> _ABOUT THIS EXERCISE_
Every entry is to be written out word for word.

[[ DATA FOR THIS EXERCISE, beginning ]]

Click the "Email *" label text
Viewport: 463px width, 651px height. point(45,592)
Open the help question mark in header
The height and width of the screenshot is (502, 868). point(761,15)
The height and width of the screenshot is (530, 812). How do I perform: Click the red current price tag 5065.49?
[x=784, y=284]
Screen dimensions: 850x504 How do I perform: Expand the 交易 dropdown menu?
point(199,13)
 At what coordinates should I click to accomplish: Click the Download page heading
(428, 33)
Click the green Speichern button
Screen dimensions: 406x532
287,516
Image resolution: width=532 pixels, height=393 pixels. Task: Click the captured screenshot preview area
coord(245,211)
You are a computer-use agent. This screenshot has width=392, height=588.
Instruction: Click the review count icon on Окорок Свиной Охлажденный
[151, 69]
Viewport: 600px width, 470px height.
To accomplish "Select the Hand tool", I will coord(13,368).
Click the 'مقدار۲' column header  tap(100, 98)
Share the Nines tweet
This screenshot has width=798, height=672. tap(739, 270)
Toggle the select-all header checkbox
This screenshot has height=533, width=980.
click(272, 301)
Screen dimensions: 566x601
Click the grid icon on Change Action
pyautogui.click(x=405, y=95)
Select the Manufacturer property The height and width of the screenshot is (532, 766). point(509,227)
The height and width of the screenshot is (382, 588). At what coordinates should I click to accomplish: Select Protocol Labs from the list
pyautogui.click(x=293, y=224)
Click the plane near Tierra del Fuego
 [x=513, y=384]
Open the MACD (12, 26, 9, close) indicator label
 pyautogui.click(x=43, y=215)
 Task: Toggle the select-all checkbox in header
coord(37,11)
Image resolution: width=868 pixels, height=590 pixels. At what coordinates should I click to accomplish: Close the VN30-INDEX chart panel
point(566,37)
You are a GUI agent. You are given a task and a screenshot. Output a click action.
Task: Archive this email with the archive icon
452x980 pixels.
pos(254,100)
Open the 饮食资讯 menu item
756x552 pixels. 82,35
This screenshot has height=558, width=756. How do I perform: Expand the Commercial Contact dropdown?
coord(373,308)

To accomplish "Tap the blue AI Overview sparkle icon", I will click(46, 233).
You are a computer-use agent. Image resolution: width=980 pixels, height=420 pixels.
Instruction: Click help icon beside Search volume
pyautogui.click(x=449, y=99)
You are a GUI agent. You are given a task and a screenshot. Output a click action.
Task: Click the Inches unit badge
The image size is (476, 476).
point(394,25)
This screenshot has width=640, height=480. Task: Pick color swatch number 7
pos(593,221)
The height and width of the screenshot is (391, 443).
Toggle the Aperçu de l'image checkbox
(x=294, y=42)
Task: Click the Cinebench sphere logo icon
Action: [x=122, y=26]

[[ DATA FOR THIS EXERCISE, end ]]

> _REPLY TO THE EXERCISE_
Click the "Email *" label text
Viewport: 463px width, 651px height. point(45,592)
Open the help question mark in header
The height and width of the screenshot is (502, 868). point(761,15)
The height and width of the screenshot is (530, 812). How do I perform: Click the red current price tag 5065.49?
[x=784, y=284]
Screen dimensions: 850x504 How do I perform: Expand the 交易 dropdown menu?
point(199,13)
 At what coordinates should I click to accomplish: Click the Download page heading
(428, 33)
Click the green Speichern button
Screen dimensions: 406x532
287,516
Image resolution: width=532 pixels, height=393 pixels. Task: Click the captured screenshot preview area
coord(245,211)
You are a computer-use agent. This screenshot has width=392, height=588.
Instruction: Click the review count icon on Окорок Свиной Охлажденный
[151, 69]
Viewport: 600px width, 470px height.
To accomplish "Select the Hand tool", I will coord(13,368).
Click the 'مقدار۲' column header  tap(100, 98)
Share the Nines tweet
This screenshot has width=798, height=672. tap(739, 270)
Toggle the select-all header checkbox
This screenshot has height=533, width=980.
click(272, 301)
Screen dimensions: 566x601
Click the grid icon on Change Action
pyautogui.click(x=405, y=95)
Select the Manufacturer property The height and width of the screenshot is (532, 766). point(509,227)
The height and width of the screenshot is (382, 588). At what coordinates should I click to accomplish: Select Protocol Labs from the list
pyautogui.click(x=293, y=224)
Click the plane near Tierra del Fuego
 [x=513, y=384]
Open the MACD (12, 26, 9, close) indicator label
 pyautogui.click(x=43, y=215)
 Task: Toggle the select-all checkbox in header
coord(37,11)
Image resolution: width=868 pixels, height=590 pixels. At what coordinates should I click to accomplish: Close the VN30-INDEX chart panel
point(566,37)
You are a GUI agent. You are given a task and a screenshot. Output a click action.
Task: Archive this email with the archive icon
452x980 pixels.
pos(254,100)
Open the 饮食资讯 menu item
756x552 pixels. 82,35
This screenshot has height=558, width=756. How do I perform: Expand the Commercial Contact dropdown?
coord(373,308)

To accomplish "Tap the blue AI Overview sparkle icon", I will click(46, 233).
You are a computer-use agent. Image resolution: width=980 pixels, height=420 pixels.
Instruction: Click help icon beside Search volume
pyautogui.click(x=449, y=99)
You are a GUI agent. You are given a task and a screenshot. Output a click action.
Task: Click the Inches unit badge
The image size is (476, 476).
point(394,25)
This screenshot has width=640, height=480. Task: Pick color swatch number 7
pos(593,221)
The height and width of the screenshot is (391, 443).
Toggle the Aperçu de l'image checkbox
(x=294, y=42)
Task: Click the Cinebench sphere logo icon
Action: [x=122, y=26]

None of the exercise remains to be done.